╔══

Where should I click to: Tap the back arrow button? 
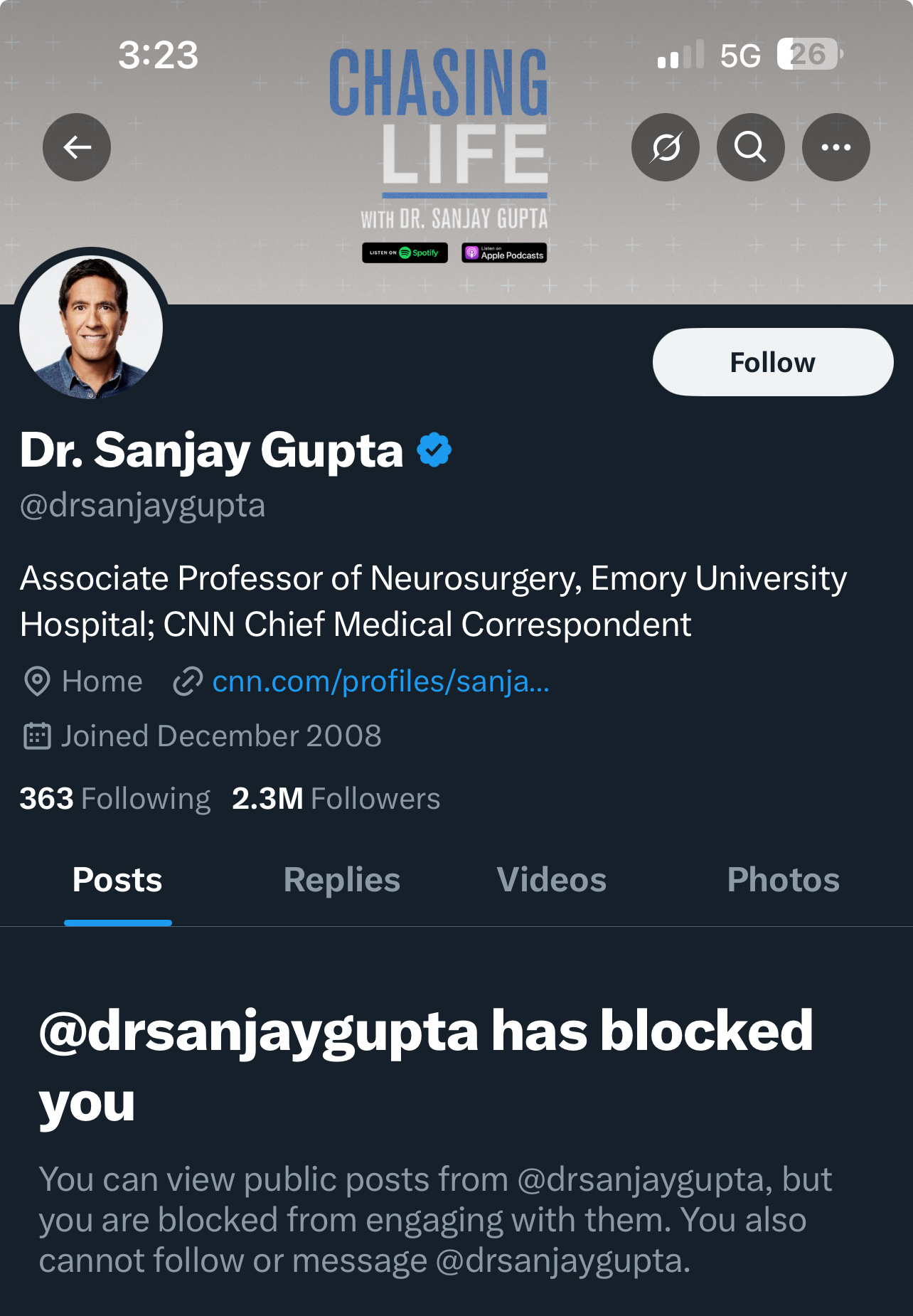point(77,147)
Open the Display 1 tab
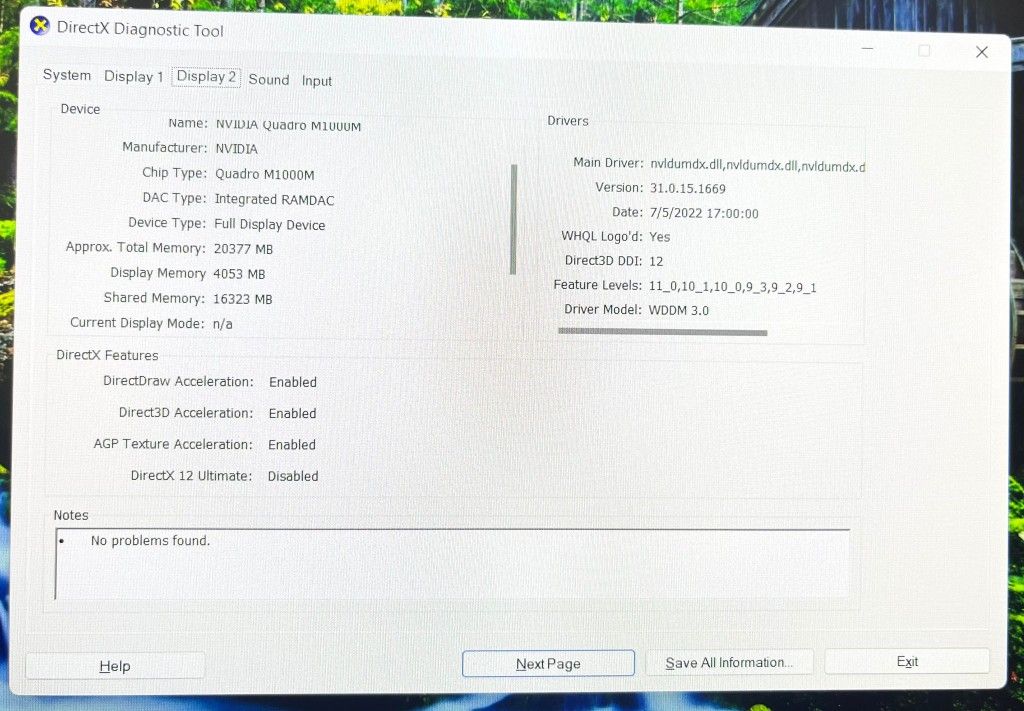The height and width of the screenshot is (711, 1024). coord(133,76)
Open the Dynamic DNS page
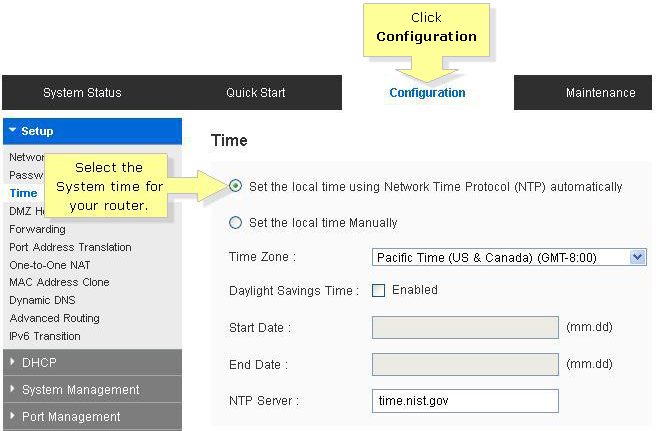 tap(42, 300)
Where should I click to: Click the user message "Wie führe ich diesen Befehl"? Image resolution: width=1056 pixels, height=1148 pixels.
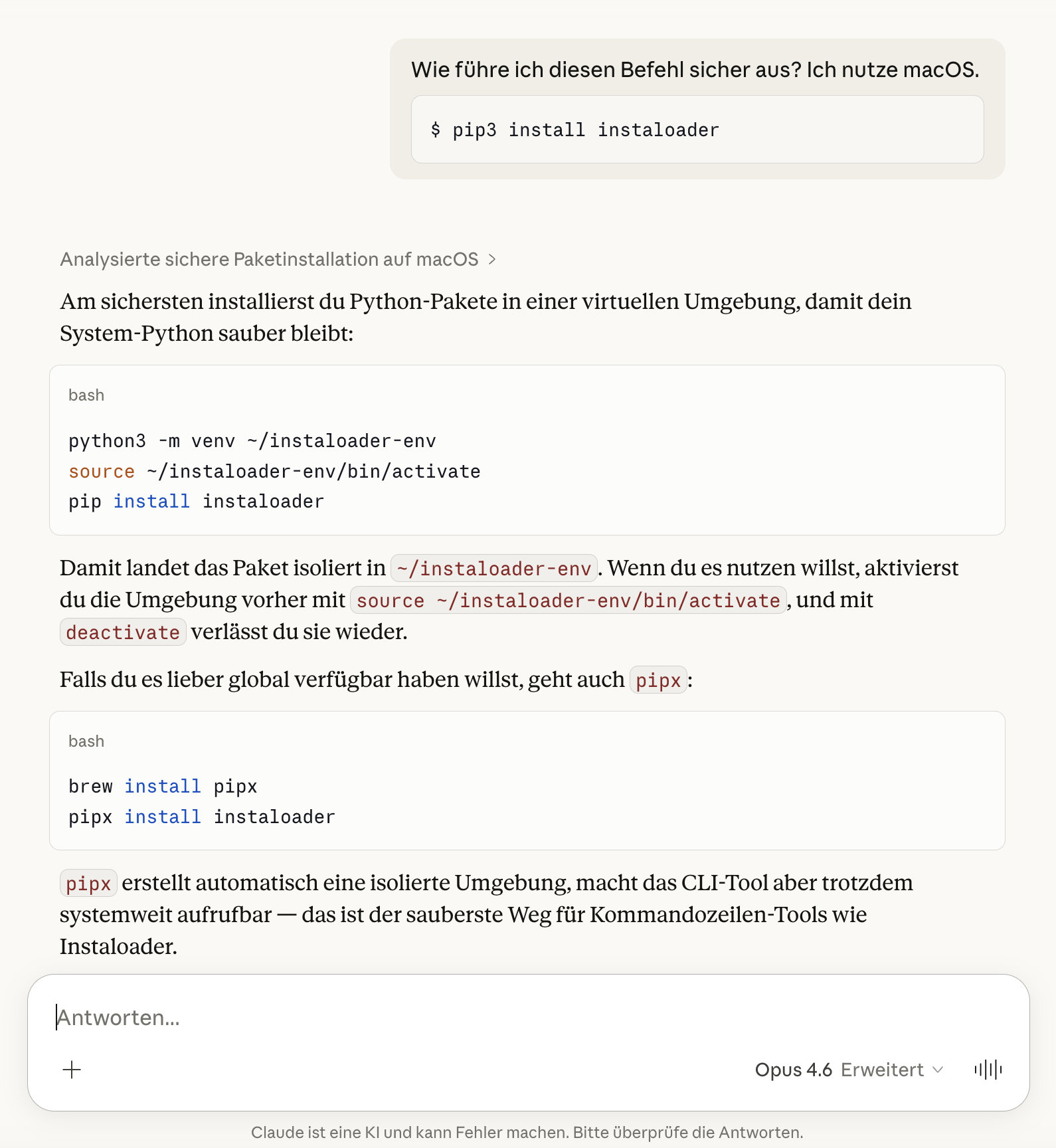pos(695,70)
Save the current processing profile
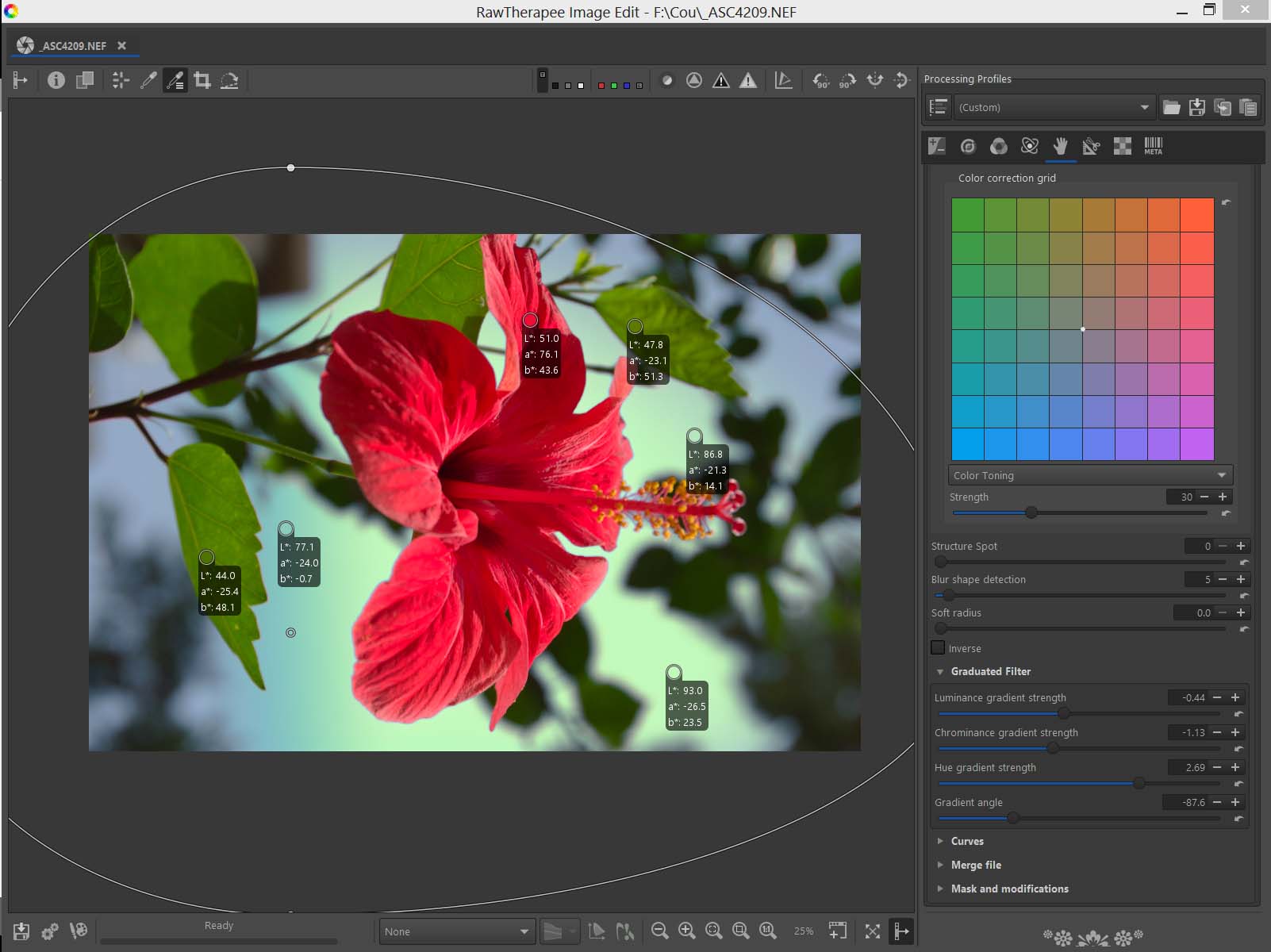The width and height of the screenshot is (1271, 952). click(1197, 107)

╚══

* [EXERCISE DIRECTIONS]: Please set the records down again exactly as written. The pictures should not be included.

* [SOLUTION TO THIS TASK]:
Where should I click to: Tap the back arrow button? 
point(77,147)
Open the Display 1 tab
The height and width of the screenshot is (711, 1024). coord(133,76)
Open the Dynamic DNS page
 tap(42, 300)
Where should I click to: Click the user message "Wie führe ich diesen Befehl"? Image resolution: width=1056 pixels, height=1148 pixels.
pos(695,70)
Save the current processing profile
The width and height of the screenshot is (1271, 952). click(1197, 107)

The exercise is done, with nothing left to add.